Daily Archives: February 26, 2007

FAR and House Values
39 Edgewater Drive in Old Greenwich, a long-abandoned structure, has been placed on the market with an asking price of $895,000. The lot is a mere 0.15 of an acre in the R-12 zone yielding a permissible building size, by my calculation, of just over 2,000 feet. That’s a lot smaller than most people demand these days so I’ll be curious to see what happens to the place. Someone will certainly buy it – the question is, for what price? Regardless, I’m sure the neighbors who’ve watched this eyesore deteriorate for years will be glad when it disappears. By the way: while I’m no fan of the floor area ratio regulations, this lot is an argument in favor – it’s just too small to support a mega-mansion. I still think that set back rules and height restrictions would suffice to control what’s to be built here but, for once, FAR may be helpful.

Woodsman, Save that Tree! Or some of them, anyway.
We now have a new advocacy group in town, the Greenwich Tree Conservancy. Most of their goals, such as updating our inventory of town-owned trees and taking better care of them seem worthy but I worry about their push for a new ordinance that will regulate trees on private property (other than trees in danger of toppling over and damaging a neighbor’s property, which are already regulated via our nuisance ordinance). I share most people’s distaste for clear-cutting and, if builders knew better, they’d appreciate that mature trees add to, rather than subtract from a building’s value, but Greenwich, bastion of free enterprise and property rights, seems an odd place to champion yet another diminution of those rights. And I hate to see yet another layer of regulatory approvals added to the building process. When your neighbor wants to add on, I’m sure you’ll appreciate all the delays and hurdles now built into the building process but when you seek to build your own project, you opinion may change. It’s a jungle out there.

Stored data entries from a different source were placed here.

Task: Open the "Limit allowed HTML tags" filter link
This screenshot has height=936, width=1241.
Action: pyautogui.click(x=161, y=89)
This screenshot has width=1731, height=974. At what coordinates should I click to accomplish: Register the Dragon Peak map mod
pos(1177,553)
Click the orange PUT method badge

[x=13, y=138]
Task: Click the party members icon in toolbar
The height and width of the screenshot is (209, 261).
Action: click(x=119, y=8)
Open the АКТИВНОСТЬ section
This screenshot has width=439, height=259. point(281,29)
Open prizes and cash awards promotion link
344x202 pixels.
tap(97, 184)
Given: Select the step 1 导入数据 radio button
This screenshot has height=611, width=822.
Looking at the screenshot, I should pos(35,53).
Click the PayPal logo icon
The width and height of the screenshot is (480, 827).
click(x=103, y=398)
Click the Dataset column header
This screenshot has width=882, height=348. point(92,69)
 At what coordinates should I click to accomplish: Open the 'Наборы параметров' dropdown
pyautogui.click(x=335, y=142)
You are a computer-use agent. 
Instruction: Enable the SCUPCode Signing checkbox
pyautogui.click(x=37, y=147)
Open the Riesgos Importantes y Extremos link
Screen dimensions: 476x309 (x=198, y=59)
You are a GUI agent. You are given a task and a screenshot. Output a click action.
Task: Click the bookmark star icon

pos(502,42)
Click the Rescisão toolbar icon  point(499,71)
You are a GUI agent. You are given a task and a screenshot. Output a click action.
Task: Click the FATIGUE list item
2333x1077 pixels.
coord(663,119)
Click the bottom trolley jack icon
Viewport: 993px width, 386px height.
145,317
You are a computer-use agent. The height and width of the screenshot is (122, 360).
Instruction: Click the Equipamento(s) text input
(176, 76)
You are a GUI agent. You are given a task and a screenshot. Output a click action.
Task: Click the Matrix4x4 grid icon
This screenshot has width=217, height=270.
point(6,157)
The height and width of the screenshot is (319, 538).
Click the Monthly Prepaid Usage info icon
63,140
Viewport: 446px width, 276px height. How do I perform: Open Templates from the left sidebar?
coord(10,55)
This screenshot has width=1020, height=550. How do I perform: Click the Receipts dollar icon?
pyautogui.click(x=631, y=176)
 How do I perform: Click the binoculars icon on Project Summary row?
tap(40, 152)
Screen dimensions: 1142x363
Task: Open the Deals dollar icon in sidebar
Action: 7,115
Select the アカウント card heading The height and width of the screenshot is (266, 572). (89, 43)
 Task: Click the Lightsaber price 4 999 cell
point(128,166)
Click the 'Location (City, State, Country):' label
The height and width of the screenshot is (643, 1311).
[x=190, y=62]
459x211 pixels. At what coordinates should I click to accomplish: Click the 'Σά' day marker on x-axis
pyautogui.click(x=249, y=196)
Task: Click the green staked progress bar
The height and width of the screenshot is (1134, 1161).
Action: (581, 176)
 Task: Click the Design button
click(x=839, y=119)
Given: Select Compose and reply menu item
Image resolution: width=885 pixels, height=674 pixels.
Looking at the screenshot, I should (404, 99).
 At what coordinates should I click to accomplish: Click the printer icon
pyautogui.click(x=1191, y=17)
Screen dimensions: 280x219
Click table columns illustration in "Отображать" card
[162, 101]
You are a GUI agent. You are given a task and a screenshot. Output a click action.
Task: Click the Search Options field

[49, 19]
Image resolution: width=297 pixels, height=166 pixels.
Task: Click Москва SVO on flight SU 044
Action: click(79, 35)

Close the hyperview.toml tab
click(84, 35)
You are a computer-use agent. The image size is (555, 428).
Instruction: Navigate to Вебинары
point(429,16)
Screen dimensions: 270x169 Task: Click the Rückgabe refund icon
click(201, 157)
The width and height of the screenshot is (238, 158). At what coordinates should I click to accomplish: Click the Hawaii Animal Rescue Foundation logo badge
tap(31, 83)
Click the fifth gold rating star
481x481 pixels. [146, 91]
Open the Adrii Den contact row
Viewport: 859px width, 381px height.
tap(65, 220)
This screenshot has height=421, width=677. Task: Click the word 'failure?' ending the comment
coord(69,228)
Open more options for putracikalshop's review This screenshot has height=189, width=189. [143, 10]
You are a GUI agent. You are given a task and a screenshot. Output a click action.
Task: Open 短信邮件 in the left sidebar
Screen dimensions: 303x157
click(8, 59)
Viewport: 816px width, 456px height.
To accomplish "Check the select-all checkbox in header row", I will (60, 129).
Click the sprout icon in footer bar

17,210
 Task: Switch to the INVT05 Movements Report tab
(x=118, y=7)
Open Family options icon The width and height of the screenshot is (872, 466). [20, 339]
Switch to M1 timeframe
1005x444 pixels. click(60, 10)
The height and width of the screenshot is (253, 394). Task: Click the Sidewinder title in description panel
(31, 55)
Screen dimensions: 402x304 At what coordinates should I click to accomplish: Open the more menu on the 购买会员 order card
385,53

Still Crazy After all these years?
Prices of many new listings still seem out of whack to me and to other agents I respect. So much so that it’s become a steady source of conversation on the open house circuit, as in, “did you see that house on X Road? What are they thinking?!” We could all be wrong, of course, and sometimes are, but it won’t help your prospects for selling quickly if those of us who at least try to be professionals think you’ve been smoking dope. We won’t waste our clients’ time showing houses that are hugely over-priced and, by the time a seller accepts reality and drops his price, we’ve long since forgotten about the property and moved on. I point this out so often because (a) it’s true and (b) sellers just don’t seem to get it.

But Wait, There’s More!
Not every seller is nuts. Tamar Lurie has just listed 19 Lakewood Circle South for $7,745,000, a price ordinary mortals might deem a wee bit high but in fact, it’s a terrific value. A number of us who viewed this completely restored 1930’s house thought the owner could have added a couple of million to its asking price. Of course, that would have entailed months of disruption, keeping everything in showroom condition while buyers strolled through at all hours of the day and, eventually, some sort of negotiated price. Instead, the owners priced it just right and they should be able to get through the process fairly quickly and painlessly. “They want to sell it,” Tamar told me, when I complimented her on the price. What a concept.

Hedge Funds and Greenwich
A panel of financial types recently examined the hedge fund industry and determined that no further regulation was required. Our state’s Attorney General, Michael Blumenthal, crowed that this finding opened the door for people like him to do their own regulating. I sympathize with the man – he’s just watched Elliot Spitzer be promoted to Governor on the basis of whacking Wall Street regularly and no doubt wants to follow him upwards – but, while I’m no particular fan of our country’s financial industry, I have more confidence in the judgment of experts, including three Goldman Sachs alumni, than I do in an ambitious lawyer. I’m not worried about losing money in hedge funds – I have no money- but I do worry about an over-zealous politician driving these people from our state. Who else can afford to buy your house?

1 Comment

Filed under Uncategorized

How to Win Friends and Influence People
At a public hearing held to discuss what to do with Glenville School: tear it down, rebuild, wait and do nothing, etc., the Parkway PTA school sent a representative down from the Back Country to scold the crowd. Parkway, not Glenville, she argued, should remain open because Parkway parents pay more taxes than Glenville. Properly chastened, the Glenville folks knuckled the tips of their caps and bowed their heads in shame. Or something. Here’s a tip I’ve learned from spending a half century in Greenwich and observing its politics: people with less money than their betters don’t seem to understand that they should get the dirty end of the stick when it comes to town services. Hard to believe, but it’s true and, surprise! They vote. Try another tactic.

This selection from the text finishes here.